The company, which earns a 30 percent cut of all transactions in Credits, has been working aggressively to make its virtual currency a universal payments option across the platform. Before today, developers only had limited access to join the Credits program and there was a lengthy waiting list.
Facebook is also adding more 20 more payment options for users to buy Credits through a partnership with PlaySpan.
After testing Credits for more than a year, the social network is pushing to have it adopted by all developers on the platform. So far, it’s being used by more than 75 developers in more than 200 games, assisted by recent long-term deals with Zynga, Crowdstar, RockYou and LOLapps among others. That’s up from the 150 games figure Facebook reported as recently as last month.
Deb Liu, a product marketing manager for Facebook Credits, said that a universal currency will encourage users to spend more on digital goods because they won’t have to switch between different currencies offered by separate games.
“Users don’t want to go in one game and question buying currency because they have to think about it for the next one,” she said at the Virtual Goods Summit in San Francisco. “That’s a tax on our ecosystem, in terms of the mental energy needed to make a purchase.”
Liu said the company will focus on reducing payment friction and finding more ways for users to buy Credits during the next few months.
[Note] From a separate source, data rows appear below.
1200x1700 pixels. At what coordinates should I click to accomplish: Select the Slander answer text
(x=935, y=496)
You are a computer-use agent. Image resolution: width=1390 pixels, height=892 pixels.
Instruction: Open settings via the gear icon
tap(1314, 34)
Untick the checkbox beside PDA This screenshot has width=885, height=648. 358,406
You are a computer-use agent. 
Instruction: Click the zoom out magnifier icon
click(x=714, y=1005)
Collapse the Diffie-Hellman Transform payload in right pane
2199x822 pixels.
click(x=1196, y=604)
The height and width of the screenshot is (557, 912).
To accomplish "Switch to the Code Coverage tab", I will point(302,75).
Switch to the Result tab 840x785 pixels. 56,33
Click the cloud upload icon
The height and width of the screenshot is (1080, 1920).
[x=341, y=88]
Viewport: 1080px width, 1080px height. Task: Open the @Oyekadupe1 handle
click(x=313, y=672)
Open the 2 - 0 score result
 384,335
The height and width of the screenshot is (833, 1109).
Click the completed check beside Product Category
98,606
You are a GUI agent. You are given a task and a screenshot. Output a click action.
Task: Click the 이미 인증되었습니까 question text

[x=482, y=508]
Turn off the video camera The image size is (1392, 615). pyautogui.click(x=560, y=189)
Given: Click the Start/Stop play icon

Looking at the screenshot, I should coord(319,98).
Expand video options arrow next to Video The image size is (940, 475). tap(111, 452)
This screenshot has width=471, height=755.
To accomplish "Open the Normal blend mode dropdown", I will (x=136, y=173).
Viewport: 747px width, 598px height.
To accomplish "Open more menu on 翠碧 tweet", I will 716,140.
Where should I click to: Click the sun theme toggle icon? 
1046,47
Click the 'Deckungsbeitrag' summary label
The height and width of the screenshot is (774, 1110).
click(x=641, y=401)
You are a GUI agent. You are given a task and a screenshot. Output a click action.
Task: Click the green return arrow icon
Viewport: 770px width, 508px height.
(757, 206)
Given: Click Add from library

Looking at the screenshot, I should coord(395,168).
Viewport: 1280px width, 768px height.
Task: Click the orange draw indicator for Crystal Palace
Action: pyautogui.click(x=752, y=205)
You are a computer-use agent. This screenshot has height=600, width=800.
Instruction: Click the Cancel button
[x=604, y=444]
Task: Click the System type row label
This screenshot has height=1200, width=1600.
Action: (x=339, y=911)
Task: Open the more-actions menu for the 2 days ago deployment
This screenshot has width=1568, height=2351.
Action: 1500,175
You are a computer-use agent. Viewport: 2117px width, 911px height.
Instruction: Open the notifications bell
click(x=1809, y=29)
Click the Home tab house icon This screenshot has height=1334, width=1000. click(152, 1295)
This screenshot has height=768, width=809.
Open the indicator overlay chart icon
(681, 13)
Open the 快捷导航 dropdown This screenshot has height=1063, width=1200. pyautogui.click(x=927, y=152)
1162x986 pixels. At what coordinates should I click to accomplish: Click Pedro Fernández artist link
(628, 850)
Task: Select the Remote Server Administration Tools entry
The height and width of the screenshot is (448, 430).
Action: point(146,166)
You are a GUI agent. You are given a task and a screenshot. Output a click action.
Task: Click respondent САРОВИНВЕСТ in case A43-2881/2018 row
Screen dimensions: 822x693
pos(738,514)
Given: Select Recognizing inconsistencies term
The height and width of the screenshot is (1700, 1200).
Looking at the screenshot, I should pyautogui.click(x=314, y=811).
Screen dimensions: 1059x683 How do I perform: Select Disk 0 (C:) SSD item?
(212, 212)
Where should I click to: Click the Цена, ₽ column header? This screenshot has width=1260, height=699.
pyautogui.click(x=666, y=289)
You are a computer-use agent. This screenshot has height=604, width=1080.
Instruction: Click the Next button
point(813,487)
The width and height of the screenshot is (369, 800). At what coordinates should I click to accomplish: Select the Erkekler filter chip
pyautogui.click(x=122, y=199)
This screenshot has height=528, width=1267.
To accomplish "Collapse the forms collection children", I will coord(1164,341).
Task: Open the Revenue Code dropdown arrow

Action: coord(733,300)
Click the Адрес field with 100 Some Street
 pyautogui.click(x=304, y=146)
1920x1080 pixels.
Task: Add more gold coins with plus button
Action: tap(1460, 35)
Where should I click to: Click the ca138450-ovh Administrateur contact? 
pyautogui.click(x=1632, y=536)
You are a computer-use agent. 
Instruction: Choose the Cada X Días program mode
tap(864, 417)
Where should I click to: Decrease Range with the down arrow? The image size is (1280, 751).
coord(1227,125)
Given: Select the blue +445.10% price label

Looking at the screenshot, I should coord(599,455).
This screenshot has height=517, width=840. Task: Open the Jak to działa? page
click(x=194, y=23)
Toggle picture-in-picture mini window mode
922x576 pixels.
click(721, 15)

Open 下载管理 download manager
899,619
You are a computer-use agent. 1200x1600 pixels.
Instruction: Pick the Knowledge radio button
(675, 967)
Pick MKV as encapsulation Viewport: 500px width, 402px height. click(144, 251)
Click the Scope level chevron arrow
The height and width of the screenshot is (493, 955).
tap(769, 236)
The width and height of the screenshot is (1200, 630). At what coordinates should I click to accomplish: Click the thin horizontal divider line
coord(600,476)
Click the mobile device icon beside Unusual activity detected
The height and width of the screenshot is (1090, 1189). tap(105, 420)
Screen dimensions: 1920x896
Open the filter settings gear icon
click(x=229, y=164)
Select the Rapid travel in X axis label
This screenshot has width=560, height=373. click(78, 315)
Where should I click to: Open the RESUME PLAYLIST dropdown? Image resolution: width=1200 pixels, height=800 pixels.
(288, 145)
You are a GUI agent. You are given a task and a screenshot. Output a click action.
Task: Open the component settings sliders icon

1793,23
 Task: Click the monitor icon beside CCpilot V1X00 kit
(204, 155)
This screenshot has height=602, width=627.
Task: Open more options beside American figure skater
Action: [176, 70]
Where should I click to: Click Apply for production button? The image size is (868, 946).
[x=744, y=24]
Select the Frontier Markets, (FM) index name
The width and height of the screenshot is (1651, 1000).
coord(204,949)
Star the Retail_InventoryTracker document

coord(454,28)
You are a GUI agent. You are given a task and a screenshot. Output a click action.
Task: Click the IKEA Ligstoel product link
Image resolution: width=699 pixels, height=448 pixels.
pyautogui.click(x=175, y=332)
A few Facebook developers from social gaming companies Arkadium and Digital Chocolate shared best practices for using the virtual currency.
Arkadium co-founder Jessica Rovello said that the company had more success in pricing premium virtual items in Credits only.
“When you’re able to pay in soft currency, users will do whatever it takes to get the item for free,” she said. “They’ll play for a month. But if you only offer it in Credits, people will pay if they feel the item is valuable.”
Rovello said to set price anchors, or offer a new virtual good as a standalone item for a short period of time and then offer it in a bundle so users feel like they’re getting a deal. She also said to keep content fresh by retiring items and constantly introducing new inventory. She said never to offer any evergreen items, or goods that never expire in a game. If a good expires on a weekly or monthly basis, users are more likely to return to the game.